## Cleaning up data

* Once you have a `pd.DataFrame`, there is often a lot of work in cleaning up data
* Column names, overall structure, data types, missing values and redundant or coupled columns are things to consider here

In [16]:
!pip install lxml



In [14]:
import pandas as pd


url = "https://en.wikipedia.org/wiki/List_of_world_records_in_swimming"
tables = pd.read_html(url)
records = tables[0]
records.head(5)

ImportError: lxml not found, please install it

## Column names

* You can directly assign to `columns` or use the rename function

In [None]:
records.rename(columns = {
    0: "Event"
}).head(5)

In [None]:
records.columns = records.loc[0,:].values
records.head()

## Dropping something

* You can `.drop` with `axis=0` (rows), or with `axis=1` (columns)
* This creates a new copy, so it can be chained with other methods

In [None]:
records.drop([0], axis=0).drop(["Ref"], axis=1).head()

## Copying and chaining

* Method chaining doesn't introduce new names
* Use `copy()` to make sure you don't destroy the original dataset

In [None]:
records.loc[0]

In [None]:
c = records.copy()
c.columns = c.loc[0]
df = c.rename(columns = {
    pd.np.nan: "round"
}).rename(columns = lambda x: x.lower())

df.head()

## Filling `nan` values

* **PROBLEMO** Naming a column after a method in a dataframe doesn't work well
* `.fillna()` fills up missing values

In [None]:
df.round

## df[["round"]] = df[["round"]].fillna("finals")
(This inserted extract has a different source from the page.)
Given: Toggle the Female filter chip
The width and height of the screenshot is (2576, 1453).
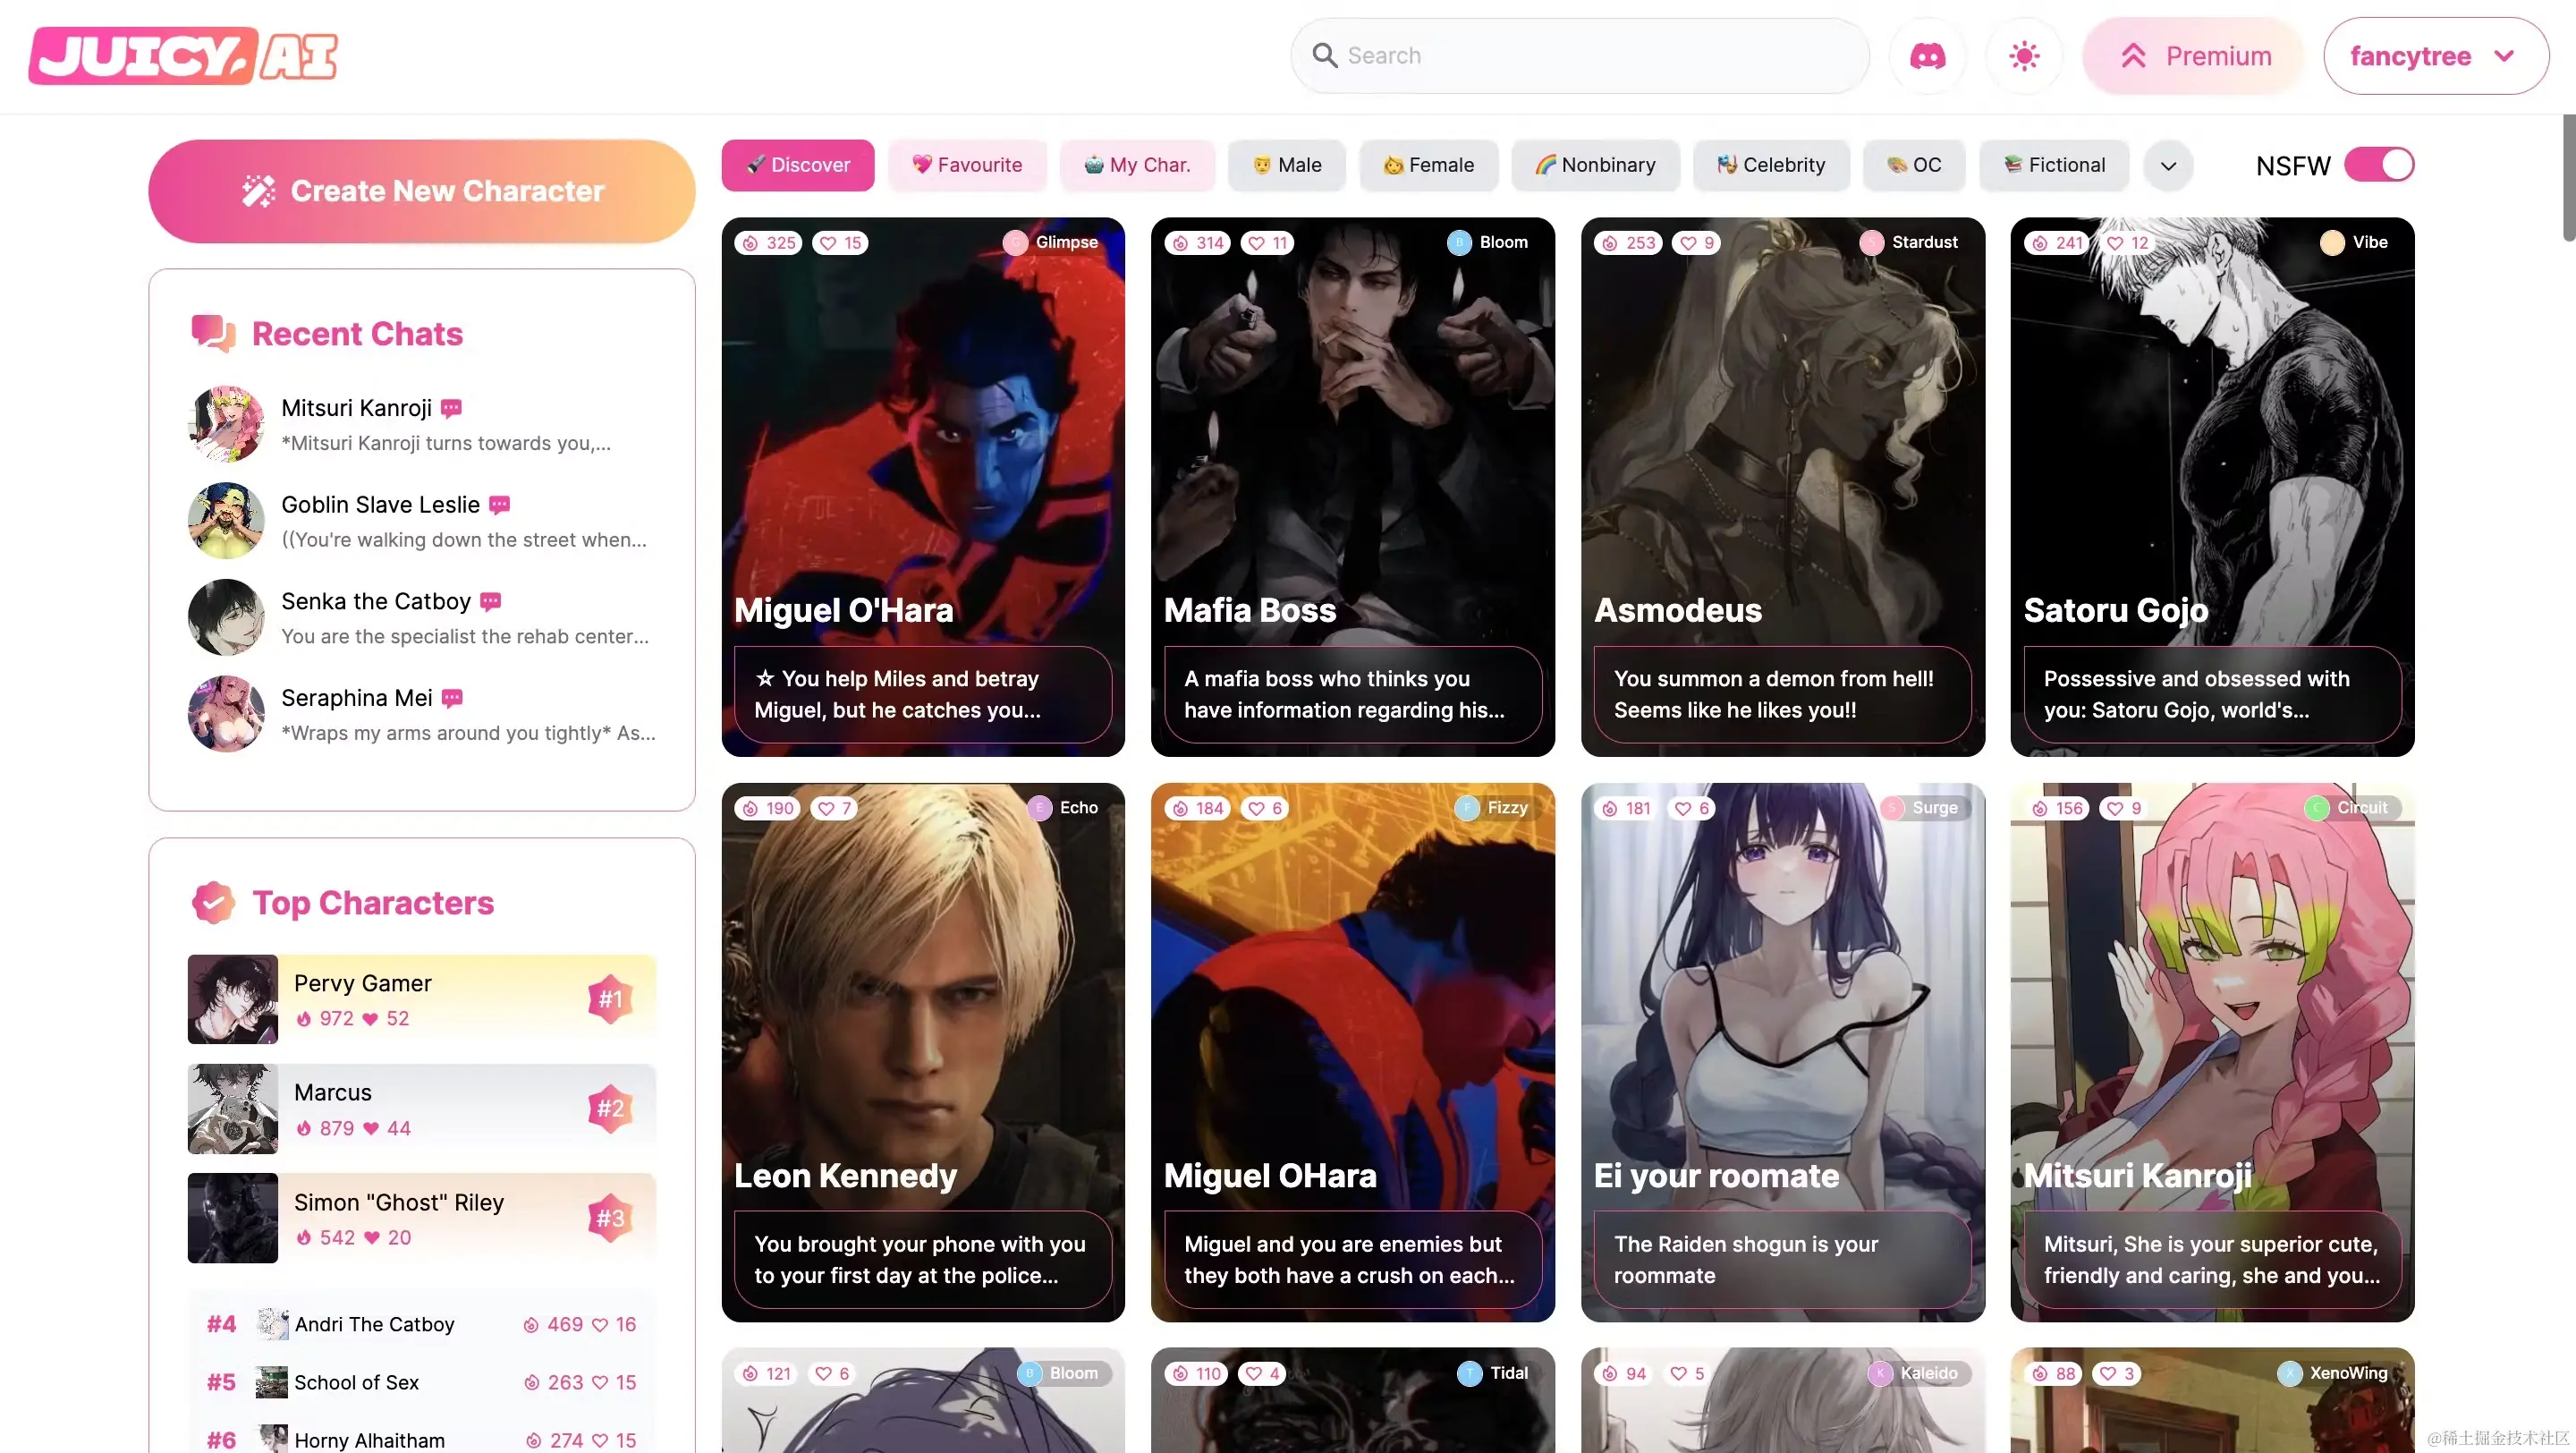Looking at the screenshot, I should 1428,165.
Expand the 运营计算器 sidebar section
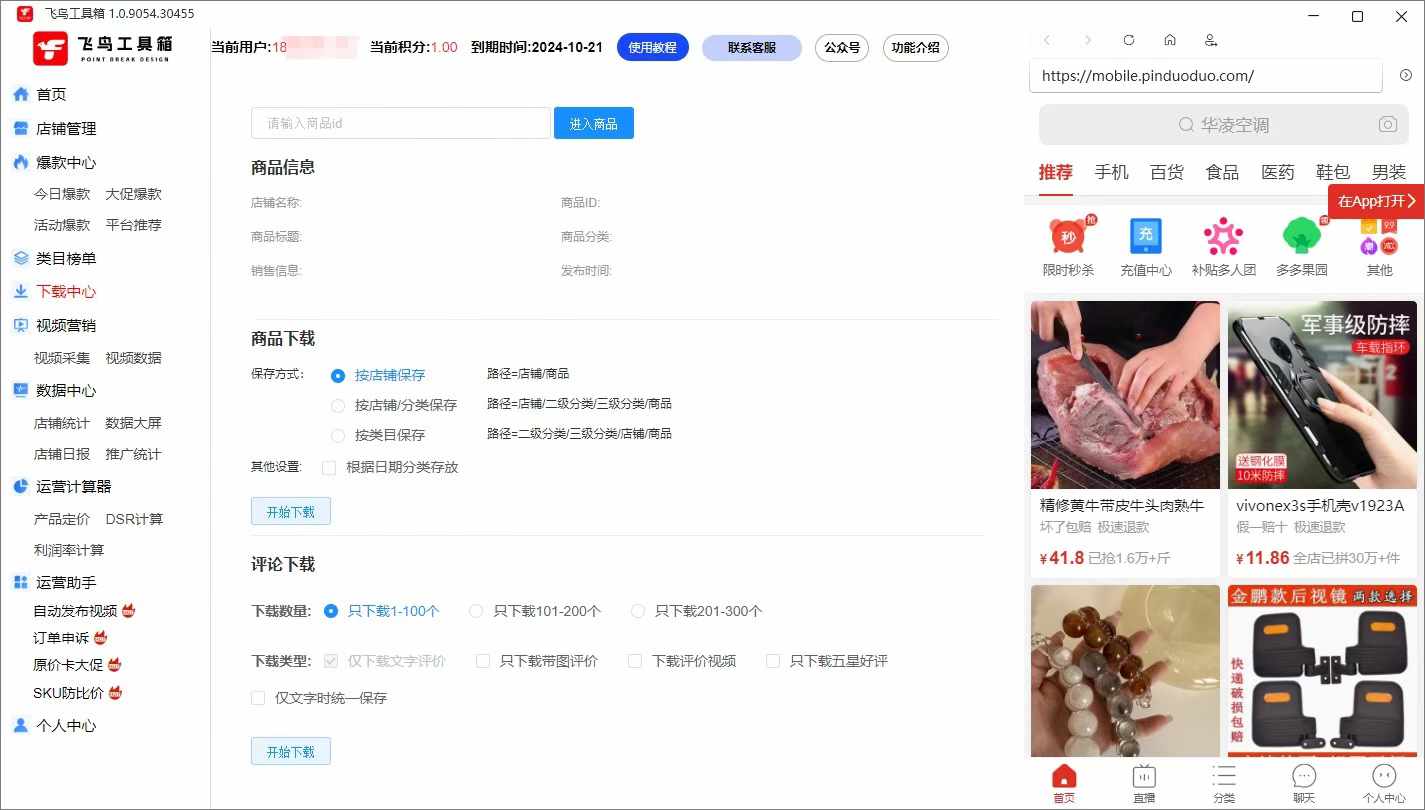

## Parsing date and numeric columns

* `pd.to_datetime` and `pd.to_numeric` are functions to parse text that should be a number or a date
* You can overwrite a previous column or add a new one to add this data

In [None]:
pd.to_datetime(df.date, errors="coerce")

## Extracting information from column columns

* A text column has several usefull methods that you can access under `df.[column-name].str.`
* These can help you split, parse and transform data in columns

In [None]:
df.location.str.split("!")

## Extracting information from column columns

* A text column has several useful methods that you can access under `df.[column-name].str.`
* These can help you split, parse and transform data in columns

In [None]:
df.event.str.extractall("(\d{2,3})\s*m")

## Combining dataframes

* There are a couple of methods for combining dataframes, often you will `.join` different frames together
* `pd.concat` will combine our list of dataframes in a single frame

In [None]:
def set_columns(table):
    try:
        table.columns = c.columns
    except:
        # display(table.head(2))
        return None
    return table

records_dirty = pd.concat([set_columns(t) for t in tables])
records_dirty.to_csv("../project/data/raw/records_dirty.csv", index=False)

records_dirty.sample(10)

## Exercise

* Download the swimming data from https://en.wikipedia.org/wiki/List_of_world_records_in_swimming
* Combine the frames with the records and clean up the data in any way you think is necessary
* Give a ranking of the swimming speed over different disciplines
* Give an estimate of how much time a turning point adds to swimming a distance
* Give an estimate of how much time a start adds to adds to swimming 
* Save it in a file called `swimming_records.feather`